両者と握手を交わしながら自己紹介をする。バツ印のマスクを着けた彼はひとらんらん様、と言うらしい。

わたしは"農産業"と聞いて、真っ先にシャオロンさんと一緒に行ったケーキ屋のことを思い出した。甘くて瑞々しい果物をはじめ、クリームのような酪農品までも手をかけていると言っていたか。じっと、目の前のひとらんらん様を凝視する。これといった理由はないけれど、数十年経験を詰んだベテラン農家のような方をイメージしていた。そのため、自分とそれほど歳が変わらなさそうな男性が作ったものだったのかと思うと、驚きもあるがいまいちピンとこなかった。

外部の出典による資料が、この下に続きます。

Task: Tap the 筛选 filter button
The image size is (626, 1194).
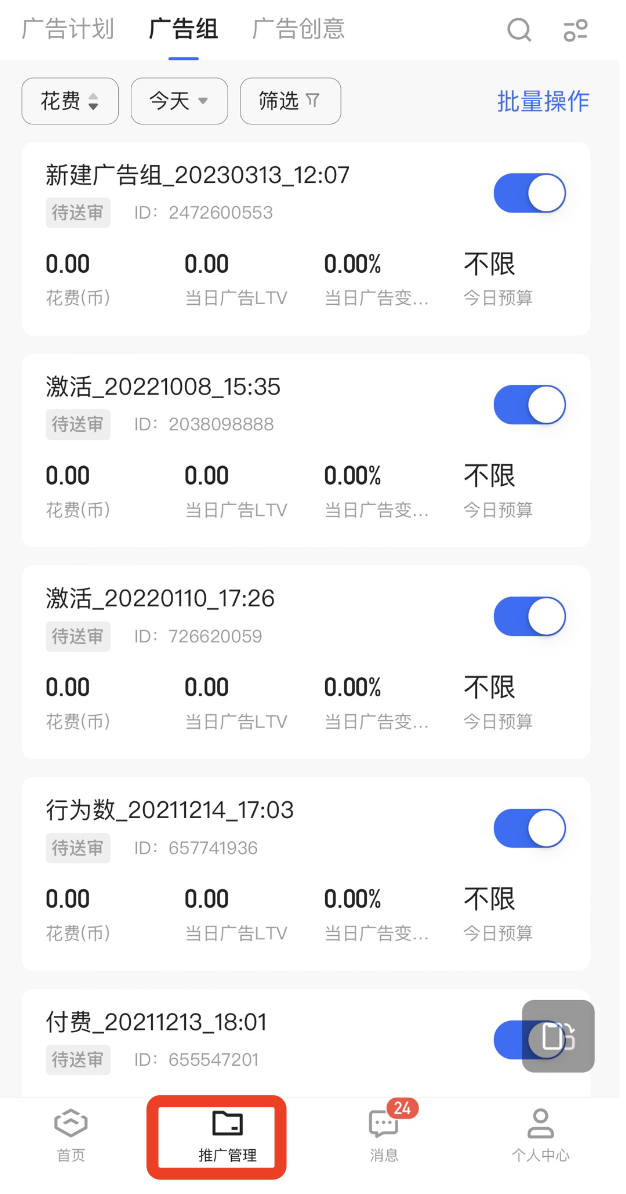Action: coord(290,101)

「Aさんは農産業に興味がおありで?なかなか珍しいかも知れませんが、うちは幅広く色んな事に手を出してるんですよ」
「存じ上げております。とても美味しかったので、どんな方が作ったのかずっと気になっていたんです。思っていたよりお若い方で、驚きました」


そう言うと、ひとらんらん様は意外そうに目を丸くさせた。


「・・・我々国へ来られたことが?」
「ええ、先日。とても気に入ったのでドライフルーツを持ち帰ったくらいなんです」
「本当ですか?光栄です」


嬉しそうに口元を緩ませるひとらんらん様の隣から、コホンと咳払いがひとつ。オスマン様の意図をはかりかねる視線を受けたひとらんらん様は、気恥しそうに視線を落とした。


「Aさんは、うちにご友人が?」
「・・・そうですね、良くしていただいております」


オスマン様から尋ねられる。私と接点のある人物の、その全員が彼もよく知っている相手だろう。実際、ゾムさんが名簿を見てオスマン様の名前を呼んだことを覚えている。だが、ここで彼らの名前を出すことは憚られた。曖昧に微笑むと、オスマン様も「いいですね」と笑みを浮かべる。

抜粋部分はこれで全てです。